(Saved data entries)
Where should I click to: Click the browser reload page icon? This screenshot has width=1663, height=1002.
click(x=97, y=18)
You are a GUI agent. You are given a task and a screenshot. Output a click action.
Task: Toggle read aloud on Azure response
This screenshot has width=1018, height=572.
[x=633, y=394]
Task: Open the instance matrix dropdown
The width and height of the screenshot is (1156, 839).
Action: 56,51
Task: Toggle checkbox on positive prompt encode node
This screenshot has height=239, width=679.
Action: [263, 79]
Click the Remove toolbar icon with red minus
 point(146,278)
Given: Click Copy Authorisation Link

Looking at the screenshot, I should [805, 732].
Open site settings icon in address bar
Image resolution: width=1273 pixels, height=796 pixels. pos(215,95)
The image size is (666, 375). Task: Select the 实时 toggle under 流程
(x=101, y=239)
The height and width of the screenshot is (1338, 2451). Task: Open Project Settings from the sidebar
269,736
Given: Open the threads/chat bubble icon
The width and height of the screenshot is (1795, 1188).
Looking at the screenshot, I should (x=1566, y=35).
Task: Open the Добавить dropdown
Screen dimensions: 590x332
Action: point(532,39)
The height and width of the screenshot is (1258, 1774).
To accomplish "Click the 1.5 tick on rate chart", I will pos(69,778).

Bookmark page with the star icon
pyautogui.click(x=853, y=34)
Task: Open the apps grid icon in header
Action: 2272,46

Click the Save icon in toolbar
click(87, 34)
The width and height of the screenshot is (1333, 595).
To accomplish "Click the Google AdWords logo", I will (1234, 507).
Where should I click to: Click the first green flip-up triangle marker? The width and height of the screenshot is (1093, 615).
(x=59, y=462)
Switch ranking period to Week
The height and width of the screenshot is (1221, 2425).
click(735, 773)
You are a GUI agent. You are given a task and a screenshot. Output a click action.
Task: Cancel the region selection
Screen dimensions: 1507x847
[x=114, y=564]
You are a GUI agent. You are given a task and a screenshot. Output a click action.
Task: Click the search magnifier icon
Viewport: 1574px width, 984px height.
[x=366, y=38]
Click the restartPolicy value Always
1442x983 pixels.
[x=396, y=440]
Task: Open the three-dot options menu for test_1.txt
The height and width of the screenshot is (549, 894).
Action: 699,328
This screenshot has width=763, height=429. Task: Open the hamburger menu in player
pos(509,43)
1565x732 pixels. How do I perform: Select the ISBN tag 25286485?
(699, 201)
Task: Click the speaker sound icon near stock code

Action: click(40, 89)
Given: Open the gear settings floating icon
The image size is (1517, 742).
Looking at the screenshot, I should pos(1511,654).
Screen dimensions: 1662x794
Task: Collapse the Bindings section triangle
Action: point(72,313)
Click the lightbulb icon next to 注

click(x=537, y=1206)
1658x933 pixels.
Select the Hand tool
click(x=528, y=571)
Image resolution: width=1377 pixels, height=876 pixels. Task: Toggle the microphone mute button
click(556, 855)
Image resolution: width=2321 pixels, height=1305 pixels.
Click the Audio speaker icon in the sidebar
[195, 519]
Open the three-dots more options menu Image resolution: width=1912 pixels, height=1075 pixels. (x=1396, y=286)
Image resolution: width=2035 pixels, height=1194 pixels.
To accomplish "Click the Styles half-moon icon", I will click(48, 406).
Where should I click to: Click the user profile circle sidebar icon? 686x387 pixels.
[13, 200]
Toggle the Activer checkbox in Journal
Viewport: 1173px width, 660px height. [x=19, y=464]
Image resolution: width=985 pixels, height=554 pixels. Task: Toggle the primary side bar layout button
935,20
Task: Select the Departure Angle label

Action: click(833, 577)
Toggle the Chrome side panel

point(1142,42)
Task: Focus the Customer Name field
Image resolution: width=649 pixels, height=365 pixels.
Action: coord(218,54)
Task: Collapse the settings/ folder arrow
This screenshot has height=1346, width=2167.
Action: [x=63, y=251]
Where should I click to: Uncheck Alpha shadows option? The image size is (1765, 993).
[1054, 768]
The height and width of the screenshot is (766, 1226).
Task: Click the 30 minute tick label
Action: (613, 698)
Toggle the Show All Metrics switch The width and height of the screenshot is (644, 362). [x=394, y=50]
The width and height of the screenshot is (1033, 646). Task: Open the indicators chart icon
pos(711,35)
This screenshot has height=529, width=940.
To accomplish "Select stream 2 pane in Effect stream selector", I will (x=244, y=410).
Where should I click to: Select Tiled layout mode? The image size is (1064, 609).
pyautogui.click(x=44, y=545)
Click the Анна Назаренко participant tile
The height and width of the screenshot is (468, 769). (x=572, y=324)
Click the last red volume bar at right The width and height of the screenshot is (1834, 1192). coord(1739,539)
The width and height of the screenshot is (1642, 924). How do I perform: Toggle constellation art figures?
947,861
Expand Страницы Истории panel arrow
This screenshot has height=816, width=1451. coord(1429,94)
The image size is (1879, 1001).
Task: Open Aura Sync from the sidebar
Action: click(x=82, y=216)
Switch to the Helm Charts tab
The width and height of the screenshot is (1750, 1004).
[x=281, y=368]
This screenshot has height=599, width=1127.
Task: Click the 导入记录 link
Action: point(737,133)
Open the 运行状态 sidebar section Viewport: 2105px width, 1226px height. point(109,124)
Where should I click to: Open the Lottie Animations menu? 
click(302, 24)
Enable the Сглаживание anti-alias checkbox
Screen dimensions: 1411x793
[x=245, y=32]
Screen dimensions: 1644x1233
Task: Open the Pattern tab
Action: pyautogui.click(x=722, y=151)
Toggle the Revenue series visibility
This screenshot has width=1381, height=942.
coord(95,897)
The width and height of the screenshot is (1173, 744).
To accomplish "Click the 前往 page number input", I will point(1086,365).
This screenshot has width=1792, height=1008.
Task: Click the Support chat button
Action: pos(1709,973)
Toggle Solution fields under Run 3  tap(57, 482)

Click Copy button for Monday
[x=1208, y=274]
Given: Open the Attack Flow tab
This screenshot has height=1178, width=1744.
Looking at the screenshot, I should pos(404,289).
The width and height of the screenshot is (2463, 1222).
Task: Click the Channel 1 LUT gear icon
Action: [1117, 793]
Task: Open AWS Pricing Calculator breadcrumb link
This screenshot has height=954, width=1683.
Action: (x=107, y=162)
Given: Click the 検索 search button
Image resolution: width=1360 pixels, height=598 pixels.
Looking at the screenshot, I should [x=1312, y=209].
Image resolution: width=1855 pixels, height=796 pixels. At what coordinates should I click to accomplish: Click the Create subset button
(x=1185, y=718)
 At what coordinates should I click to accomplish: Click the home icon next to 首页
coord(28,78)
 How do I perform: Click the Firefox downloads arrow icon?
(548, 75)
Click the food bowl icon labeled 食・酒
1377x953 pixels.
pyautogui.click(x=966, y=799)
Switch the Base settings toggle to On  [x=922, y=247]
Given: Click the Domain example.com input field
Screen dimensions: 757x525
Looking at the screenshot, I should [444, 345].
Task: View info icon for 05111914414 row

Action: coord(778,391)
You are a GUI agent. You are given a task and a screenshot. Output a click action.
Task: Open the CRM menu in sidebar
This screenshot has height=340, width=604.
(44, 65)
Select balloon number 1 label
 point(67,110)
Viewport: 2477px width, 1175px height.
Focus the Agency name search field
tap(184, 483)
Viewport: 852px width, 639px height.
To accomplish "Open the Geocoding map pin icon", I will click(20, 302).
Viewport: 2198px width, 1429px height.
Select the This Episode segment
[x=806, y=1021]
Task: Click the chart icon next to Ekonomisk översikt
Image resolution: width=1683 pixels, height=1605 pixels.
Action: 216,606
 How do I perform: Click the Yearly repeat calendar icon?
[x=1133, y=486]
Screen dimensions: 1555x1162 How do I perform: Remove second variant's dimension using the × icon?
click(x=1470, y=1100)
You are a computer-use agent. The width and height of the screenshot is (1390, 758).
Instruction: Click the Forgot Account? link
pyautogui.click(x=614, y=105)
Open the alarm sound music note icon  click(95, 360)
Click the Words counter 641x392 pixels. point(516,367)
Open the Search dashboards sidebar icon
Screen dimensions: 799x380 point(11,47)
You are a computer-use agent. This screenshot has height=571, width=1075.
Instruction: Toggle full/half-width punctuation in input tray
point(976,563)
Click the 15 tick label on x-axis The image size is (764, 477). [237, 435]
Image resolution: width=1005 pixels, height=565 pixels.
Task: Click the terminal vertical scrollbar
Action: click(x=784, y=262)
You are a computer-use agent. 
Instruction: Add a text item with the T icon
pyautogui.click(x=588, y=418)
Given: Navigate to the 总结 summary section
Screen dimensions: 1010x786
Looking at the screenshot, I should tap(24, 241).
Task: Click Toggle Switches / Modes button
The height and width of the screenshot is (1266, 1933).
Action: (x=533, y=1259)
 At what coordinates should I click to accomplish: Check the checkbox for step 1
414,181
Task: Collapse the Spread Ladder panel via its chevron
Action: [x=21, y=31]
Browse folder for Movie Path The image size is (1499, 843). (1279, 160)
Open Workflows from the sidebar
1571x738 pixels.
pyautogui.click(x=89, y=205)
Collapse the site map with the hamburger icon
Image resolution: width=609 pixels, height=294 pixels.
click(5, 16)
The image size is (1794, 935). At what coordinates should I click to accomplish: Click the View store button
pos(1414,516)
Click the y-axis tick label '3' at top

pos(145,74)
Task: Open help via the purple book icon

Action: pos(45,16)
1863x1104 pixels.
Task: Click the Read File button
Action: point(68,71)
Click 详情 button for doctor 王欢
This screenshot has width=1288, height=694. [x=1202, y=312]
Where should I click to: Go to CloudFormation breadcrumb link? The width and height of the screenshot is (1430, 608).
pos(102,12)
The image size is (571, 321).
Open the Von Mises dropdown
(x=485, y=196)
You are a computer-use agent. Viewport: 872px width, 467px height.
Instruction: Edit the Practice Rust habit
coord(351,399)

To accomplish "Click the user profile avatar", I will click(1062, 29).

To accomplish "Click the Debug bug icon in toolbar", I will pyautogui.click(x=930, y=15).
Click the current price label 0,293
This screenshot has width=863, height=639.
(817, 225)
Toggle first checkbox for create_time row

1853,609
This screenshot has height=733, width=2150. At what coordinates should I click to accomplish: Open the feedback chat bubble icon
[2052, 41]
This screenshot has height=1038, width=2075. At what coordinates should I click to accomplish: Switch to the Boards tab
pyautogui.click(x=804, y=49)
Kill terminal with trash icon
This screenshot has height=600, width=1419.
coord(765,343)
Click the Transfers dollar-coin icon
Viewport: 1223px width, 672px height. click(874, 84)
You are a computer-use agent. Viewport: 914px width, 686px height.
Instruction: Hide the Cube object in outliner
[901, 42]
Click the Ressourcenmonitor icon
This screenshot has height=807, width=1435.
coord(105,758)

▶ _WHAT TO WORK ON_
Among the records above, extract exactly the lines from the line with "Open the Von Mises dropdown" to the line with "Click the current price label 0,293", both lines included, and leave out the rest.

▶ _REPLY TO THE TASK_
Open the Von Mises dropdown
(x=485, y=196)
You are a computer-use agent. Viewport: 872px width, 467px height.
Instruction: Edit the Practice Rust habit
coord(351,399)

To accomplish "Click the user profile avatar", I will click(1062, 29).

To accomplish "Click the Debug bug icon in toolbar", I will pyautogui.click(x=930, y=15).
Click the current price label 0,293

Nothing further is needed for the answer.